Wer lernt mir Deutsch?

Eine Jahresabschluss- und Weihnachtskolumne von André Richter, 2005


Wer vor ein paar Jahren von der neuen Rechtschreibreform sprach, konnte schon von einem akkuraten und detailverliebten Germanisten oder Sprachfetischisten zurecht gewiesen werden, dass es sich bei der Reform bereits um die neue Rechtschreibung handelt. Inzwischen kann der neue rechtschreibreformte Deutsche ohne Scheu von der neuen Rechtschreibreform sprechen, welche seit Wochen und Monaten erweitert, korrigiert, ergänzt, verbessert oder eben reformiert wird – ein Land mit vielen Sprachen und noch mehr Rechtschreibvielfalt. Manch einer würde sich diese Reformwut gern in der Politik und Wirtschaft wünschen, statt zu überlegen, ob es nun heißt, alle oder die ganzen Politiker haben parlamentarisch deutlich unter ihrem Niveau gearbeitet, jedoch deutlich über ihrem Niveau verdient.
Doch waren Rechtschreibregelung und Kanzlervertrauen nicht auch der Grund für die weiter reale Orientierungslosigkeit unseres Landes, realistisch gesehen? Oder lieferten sie lediglich die reelle Ursache dafür, dass der Bundesfinanzminister in Zukunft seine Telefonrechnung selbst zahlen muss, weil Herr Eichel die letzten Leitungen zum Magentariesen kappte? In den nächsten Jahren werden die Ministerien vielleicht auch noch die Post persönlich per Fahrradkurier austragen, wenn dann auch die Post ganz oder völlig privat ist. Somit ist Deutschlands Tafelsilber verramscht, die 3%-EU-Defizithürde für die nächsten Jahre wieder überboten und das Parteienmonopoly in Schwung gehalten.
Seit Mitte des Jahres hat die Politik eine neue, kräftige Linke, verdiente sie nicht einmal eine kräftige Gerade – mitten ins Gesicht?

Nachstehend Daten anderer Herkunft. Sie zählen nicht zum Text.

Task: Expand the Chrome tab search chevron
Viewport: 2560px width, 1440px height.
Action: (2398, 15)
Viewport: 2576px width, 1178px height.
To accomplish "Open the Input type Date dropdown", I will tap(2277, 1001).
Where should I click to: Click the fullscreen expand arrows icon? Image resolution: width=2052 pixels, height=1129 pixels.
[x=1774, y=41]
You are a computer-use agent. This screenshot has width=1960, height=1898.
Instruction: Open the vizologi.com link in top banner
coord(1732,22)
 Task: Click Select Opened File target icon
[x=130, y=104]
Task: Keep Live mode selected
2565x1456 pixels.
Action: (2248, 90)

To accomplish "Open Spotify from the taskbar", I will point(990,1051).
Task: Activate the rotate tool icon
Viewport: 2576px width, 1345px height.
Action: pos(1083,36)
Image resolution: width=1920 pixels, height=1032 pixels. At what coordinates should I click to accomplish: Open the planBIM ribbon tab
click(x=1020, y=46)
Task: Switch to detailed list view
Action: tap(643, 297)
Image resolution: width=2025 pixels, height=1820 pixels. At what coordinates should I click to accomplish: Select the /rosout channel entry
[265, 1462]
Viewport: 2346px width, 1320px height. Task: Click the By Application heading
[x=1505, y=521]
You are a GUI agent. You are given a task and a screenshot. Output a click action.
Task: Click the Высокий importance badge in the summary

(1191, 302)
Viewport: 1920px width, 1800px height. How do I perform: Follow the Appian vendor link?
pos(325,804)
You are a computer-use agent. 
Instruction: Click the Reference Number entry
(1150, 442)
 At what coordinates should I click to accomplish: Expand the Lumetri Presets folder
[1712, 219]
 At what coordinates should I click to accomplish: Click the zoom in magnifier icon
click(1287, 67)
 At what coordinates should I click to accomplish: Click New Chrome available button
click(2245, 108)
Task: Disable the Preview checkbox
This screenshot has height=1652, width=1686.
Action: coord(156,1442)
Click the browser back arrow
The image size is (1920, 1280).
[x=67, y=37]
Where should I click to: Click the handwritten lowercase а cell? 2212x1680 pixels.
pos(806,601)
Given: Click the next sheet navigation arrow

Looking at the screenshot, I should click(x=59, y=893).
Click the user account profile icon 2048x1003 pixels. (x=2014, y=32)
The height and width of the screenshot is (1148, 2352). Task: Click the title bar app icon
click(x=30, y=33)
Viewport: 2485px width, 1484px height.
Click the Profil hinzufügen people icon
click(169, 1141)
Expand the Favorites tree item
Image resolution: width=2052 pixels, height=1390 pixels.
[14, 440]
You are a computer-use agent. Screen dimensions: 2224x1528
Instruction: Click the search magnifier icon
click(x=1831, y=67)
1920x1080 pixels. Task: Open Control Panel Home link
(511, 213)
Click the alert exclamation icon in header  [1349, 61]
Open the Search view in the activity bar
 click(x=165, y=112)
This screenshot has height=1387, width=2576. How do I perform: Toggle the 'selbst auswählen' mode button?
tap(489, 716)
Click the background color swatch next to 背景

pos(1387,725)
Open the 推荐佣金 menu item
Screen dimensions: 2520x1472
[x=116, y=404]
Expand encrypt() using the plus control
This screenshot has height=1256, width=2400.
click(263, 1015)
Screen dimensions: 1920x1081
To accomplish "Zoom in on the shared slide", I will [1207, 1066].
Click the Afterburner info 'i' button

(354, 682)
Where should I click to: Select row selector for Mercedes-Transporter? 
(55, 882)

Wird sich unser Land für 2006 vielleicht neu definieren müssen, um nach all dem wackeln, kippen und wanken, doch mal wieder festen Halt und Boden zu bekommen? Die Pisastudie hat es unseren Kindern deutlich gezeigt, wie schnell man vom hohen Wissenssockel fallen kann, wenn die Politik einen unsicheren Bildungsuntergrund bereitet, Eltern ihre Kinder sich selbst überlassen und Perspektivlosigkeit die sicherste Perspektive ist. Auch mit einem deutlich überalterten Deutschland, mit seinen dritten Zähnen, ist eben nicht mehr kraftvoll zuzubeißen und das Land neu zu formen.
Doch kein Grund, die Förmchen zu Reförmchen herabzuwürdigen. Mit „Goleo“, dem Maskottchen der Fußball-WM in Deutschland, zeigen wir der ganzen Welt, wie bissig wir noch immer sind und unsere alten Weggefährten Adler und Bär dem typisch deutschen Siegerlöwen weichen mussten.
Es bewegt sich eben doch etwas in Deutschland – 2006 wird wieder neu begonnen, mit den Zielen, mit den Reformen und mit der neuen Deutschen Sprache.